Mi rivolgo a tutte le persone di buona volontà, non solo ai cristiani e ai fedeli cattolici, in occasione della 107a Giornata Mondiale del Migrante e del Rifugiato, che la Chiesa celebra domenica 26 settembre.
Viviamo un tempo complesso e spesso contraddittorio, ma carico di attese, perché lascia intravedere soluzioni nuove, punti fermi a cui non avevamo prestato la giusta attenzione, e ci sentiamo convocati a mettere insieme le forze migliori per giungere non solo a delle soluzioni, ma ad un ulteriore sviluppo positivo.
Papa Francesco già nella lettera enciclica sulla fraternità e l’amicizia sociale, con il titolo “Fratelli tutti”, indica in modo molto convincente un punto fermo: la “dimensione comunitaria dell’esistenza”, così spiegata in modo molto comprensibile: «Nessuno può affrontare la vita isolato. C’è bisogno di una comunità che ci sostenga, che ci aiuti e nella quale ci aiutiamo a vicenda a guardare avanti». In altro modo aveva espresso la medesima idea all’inizio della pandemia con l’espressione “siamo tutti sulla stessa barca e nessuno si salva da solo”.
Questa stessa considerazione decisiva viene ripresa dal Papa nel Messaggio per la Giornata Mondiale del Migrante e del Rifugiato, quando scrive che «in realtà siamo tutti sulla stessa barca e siamo chiamati a impegnarci perché non ci siano più muri che ci separano, non ci siano più gli altri, ma solo un noi, grande come l’intera umanità». Da qui il titolo programmatico del Messaggio: “Verso un noi sempre più grande”.

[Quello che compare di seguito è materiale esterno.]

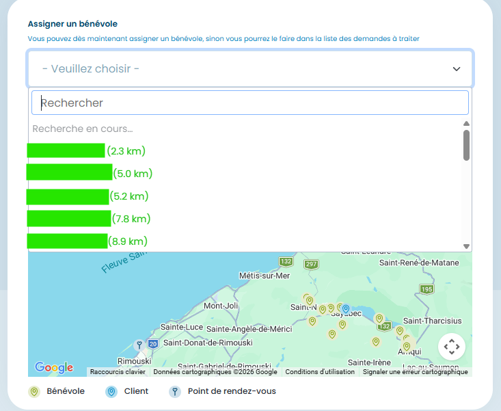Click the blue Client marker on the map
The image size is (501, 411).
click(x=346, y=309)
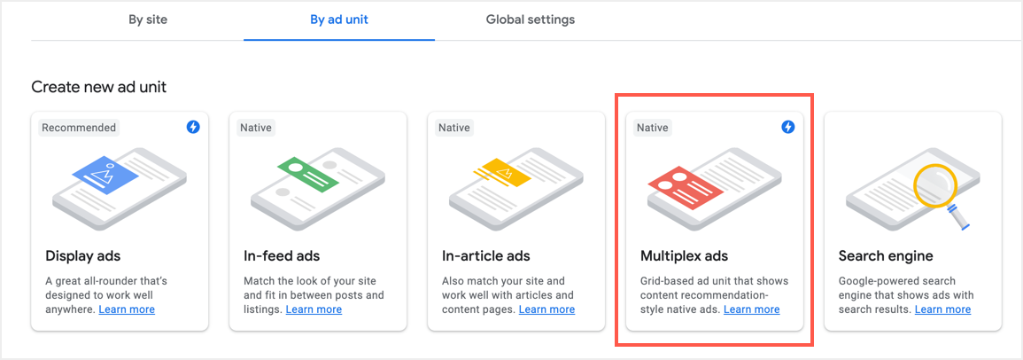Choose the In-feed ads title
Image resolution: width=1023 pixels, height=360 pixels.
[282, 256]
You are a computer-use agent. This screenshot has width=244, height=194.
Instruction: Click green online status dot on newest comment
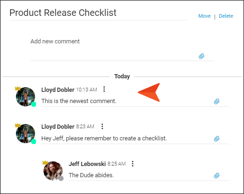tap(34, 104)
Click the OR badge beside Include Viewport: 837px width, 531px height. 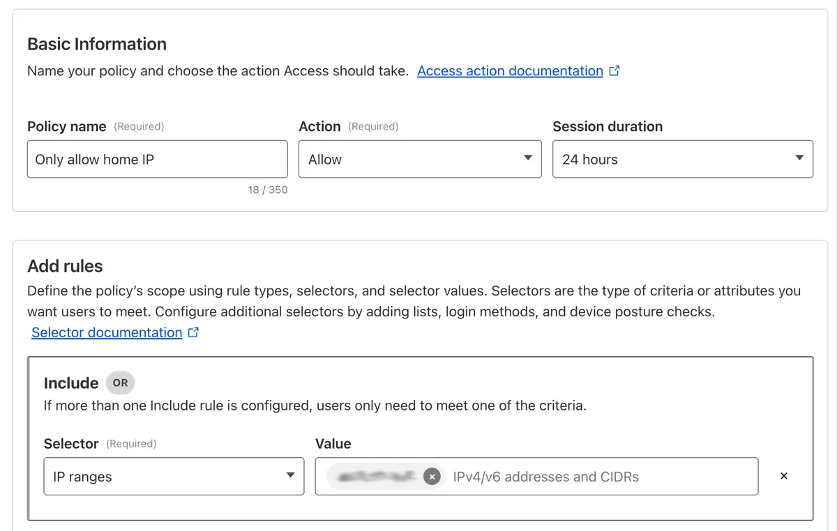click(120, 383)
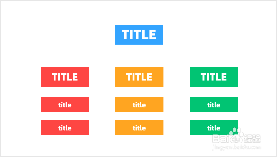Click the TITLE text inside red box
This screenshot has width=277, height=157.
(x=65, y=77)
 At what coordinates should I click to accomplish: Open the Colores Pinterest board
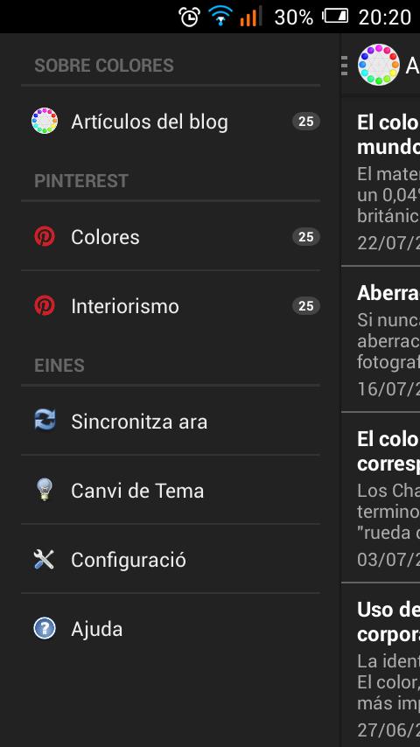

È evidenziato il valore dello stare insieme, di cui abbiamo sentito la nostalgia e la mancanza con il distanziamento indotto dalla pandemia; si rimarca il valore della comunità, della solidarietà, del bene comune, della dignità di ogni persona, del «rendersi conto di quanto vale un essere umano, quanto vale una persona, sempre e in qualunque circostanza».
L’individualismo, l’egoismo personale, sociale, nazionale, che induce a scartare persone considerate “altri” da noi, estranee a noi, è un virus subdolo di cui è necessario prestare attenzione. L’antidoto, cui ciascuno può attingere, si trova dentro la parte migliore del proprio cuore. Trova conferma e forza nel rapporto con Dio, Padre di tutti. È ratificato da norme di diritto sia internazionale, prima tra tutte la Dichiarazione Universale dei Diritti dell’uomo, che nazionale.
I migranti, i profughi, i rifugiati, sui quali oggi in particolar modo si sofferma la nostra attenzione, mettono a verifica la nostra umanità e il grado della nostra appartenenza religiosa. Veniamo interpellati da crisi umanitarie: quella dell’Afghanistan, la più recente. Non possiamo restare indifferenti, quando intere famiglie che cercano accoglienza trovano invece la morte nel Mediterraneo, il “più grande cimitero d’Europa”. Fanno parte di noi intere comunità etniche, per le quali è chiesto un maggiore impegno all’inclusione sia sociale che ecclesiale, nella consapevolezza che la partecipazione, il dialogo interculturale e le diverse modalità di espressione della fede sono una ricchezza e una benedizione per tutti.
Impegniamoci, facciamo in modo che questi valori trovino sempre più spazio per “un noi sempre più grande”.